Nancy Kington lives in England in the time that Africans were taken as slaves and whites took over the Caribbean for their own selfish interests. When her father dies she is shipped to Jamaica where her brothers plan to marry her off in order to make money from a good alliance. When Nancy meets the man whom she is to marry she takes an immediate disliking to him, his villainous ways and middle age causing her to fear for her life. Help comes in the form of her befriended slave Minerva who, along with others, ensures Nancy’s safe passage to the outlaw camp. There she and Minerva make the decision to join the pirate ship that is on its way to the harbour. But in her dreams Nancy can see her betrothed on her trail. She must continue onwards while ever widening the gap between her and the young man whose ring she wears about her neck.
The story is told in the first person with Nancy narrating her and Minerva’s lives. This is akin to the method used in Witch Child that Rees is very adept at. Nancy begins by informing us, her readers, that she is writing her memoirs for an author of piratical books and then goes on to give us a history of how she came to be a pirate. This prologue, if you will, is rather long, stretching to about a third of the book, which is a disappointing surprise for a book named “Pirates!” In itself it means that an otherwise interesting story of the life of two women in the new world is a drag to get through as you wade through the pages hoping she’ll hurry up and board a ship.
The romantic sub plot is endearing and one of the major reasons to keep reading when the main narrative runs dry. Nancy promised herself to her childhood sweetheart, William, before her father died, but although they meet again a couple of times in the book it seems their lives will drive ever more apart. The book makes no promises of it’s own, you will not witness their marriage at the end and nor will their story tie up in the way that you’d like it to, but this becomes unimportant; the telling of the story is such that to give it a climatic ending would have cast any previous success out to walk the plank.
In some ways the mundaneness of the story is ripe. It echoes the boredom of endless days at sea. The problem is that you don’t really want that in a story, and in a pirate tale especially you want adventure. The character Rees created has a story to tell, no doubt about it, but it’s in the same category as those who wouldn’t make it into the history books for lack of interesting accounts. The idea of her betrothed pirate following her isn’t given nearly enough excitement and backing as it should and thus becomes just another addition. This means that when the man finally does catch Nancy one could care less, even if it is her fear realised.

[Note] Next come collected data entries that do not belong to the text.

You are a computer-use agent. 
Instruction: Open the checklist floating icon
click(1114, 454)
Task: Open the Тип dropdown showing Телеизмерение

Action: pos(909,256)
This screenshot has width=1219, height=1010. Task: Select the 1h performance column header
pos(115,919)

The major flaw in this book is Nancy. She’s above most other girls of her status in that she condemns the treatment of the Africans and is more intelligent than most but still she is a weakling when compared to Minerva – who is far more interesting. In truth Minerva is the real heroine and Nancy simply serves as her biographer as without her Nancy would lose her readers within the first quarter of the book. This being her purpose it’s a pity Minerva isn’t given more time and is too often relegated to being Nancy’s saviour.

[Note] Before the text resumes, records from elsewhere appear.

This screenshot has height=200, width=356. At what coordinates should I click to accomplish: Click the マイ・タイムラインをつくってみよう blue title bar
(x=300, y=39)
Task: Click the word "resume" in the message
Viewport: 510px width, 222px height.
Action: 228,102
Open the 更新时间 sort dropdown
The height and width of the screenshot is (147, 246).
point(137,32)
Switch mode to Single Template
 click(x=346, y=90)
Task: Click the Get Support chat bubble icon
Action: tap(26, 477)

This brings us to the final flaw. Nancy gets captured, Minerva saves her, Minerva gets captured, Nancy saves her. It’s a poignant display of sisterhood but overkill, to make use of an accidental pun. They live for each other, we know that, it doesn’t need to be repeated in everything that happens. Nor do the situations the girls find themselves in need to be so obviously explained. If sex is too adult to be included then so too should the possibilities of rape be excluded.
Youth fiction should be adventurous, full of excitement, and heavy with adrenalin. Children need to make good use of their imagination; a dull book will count for nothing. This in consideration I cannot recommend Pirates! for young readers but only to those old enough to be prepared to lend their time in finishing it. It’s nice, but truly no match for Rees’s previous efforts.